Did lots of movie stars drop by the house? “Early on, when I was young, I remember James Coburn would be there, and there would be Ferraris in the driveway, and Charles Bronson was around,” McQueen replies. “I remember being woken up, and there were people in the living room area, and there was fucking George Harrison and Ringo Starr! I knew who they were. I made sure it was real…I shook their hands!”
Chad McQueen, a retired actor (mainly appearing in exploitation actioners, and in a small role in 1984’s The Karate Kid) and racing enthusiast (“I started racing motorcycles when I was nine, and I won The World Mini Grand Prix when I was thirteen”), is happy to keep his father’s legacy well and truly alive. On the surface, Steve McQueen was the essential Hollywood action man, a rough-hewn talent characterised by a magnetic masculinity that practically burned off the screen. “My dad had such a bad childhood,” McQueen reiterates. “If you watch him in a close-up, there’s so much going on underneath the skin. You can’t replicate that…you have to live that.” A truly underrated talent, there was much, much more to Steve McQueen than his famously untouched brand of cool. He was, without doubt, a true artist.

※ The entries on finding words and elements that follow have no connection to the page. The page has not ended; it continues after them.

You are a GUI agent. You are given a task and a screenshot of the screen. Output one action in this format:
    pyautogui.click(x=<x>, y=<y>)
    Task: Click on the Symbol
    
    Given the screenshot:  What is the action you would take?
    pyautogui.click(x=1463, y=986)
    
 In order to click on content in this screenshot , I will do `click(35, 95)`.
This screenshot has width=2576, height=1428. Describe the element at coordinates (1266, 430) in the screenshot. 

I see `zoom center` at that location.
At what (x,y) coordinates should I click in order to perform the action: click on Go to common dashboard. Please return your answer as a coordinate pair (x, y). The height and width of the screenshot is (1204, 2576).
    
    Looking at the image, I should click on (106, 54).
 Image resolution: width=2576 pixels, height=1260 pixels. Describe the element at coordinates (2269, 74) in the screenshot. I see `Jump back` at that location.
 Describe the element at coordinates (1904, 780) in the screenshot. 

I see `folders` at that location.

“My dad always had a very clear vision,” says Chad McQueen. “Whenever my dad had something in mind, and once he made a decision about the way that he wanted to go with a character, that was it. No director, or [studio boss] Jack Warner himself, could tell him what to do…he just said, ‘Go fuck off.’ In Steve McQueen: The Man & Le Mans, you get the sense that he was an artist who was trying to bring his vision to the screen. And ultimately, 43 years later, he was proven to be right. I go to races all over the world, and I’ve had seventy-year-old race drivers come up to me and say, ‘Hey, Le Mans was my inspiration.’ That’s why my dad made the movie: not for the general public, but for racers. That’s who he wanted to appease: the racers…the real guys out there. He accomplished that. It’s a vindication for me. When Le Mans came out – and I remember it from when I was a kid – they crucified my dad because they knew that he was at the helm. I talked to Lee Katzin about two months before he died, and he told me that Le Mans came out on the same weekend as Dirty Harry. It did the same business, but it fell off. Le Mans had a huge budget for the time, but ultimately, Steve McQueen’s vision was right.”
Steve McQueen: The Man & Le Mans is available on DVD and Blu-ray now.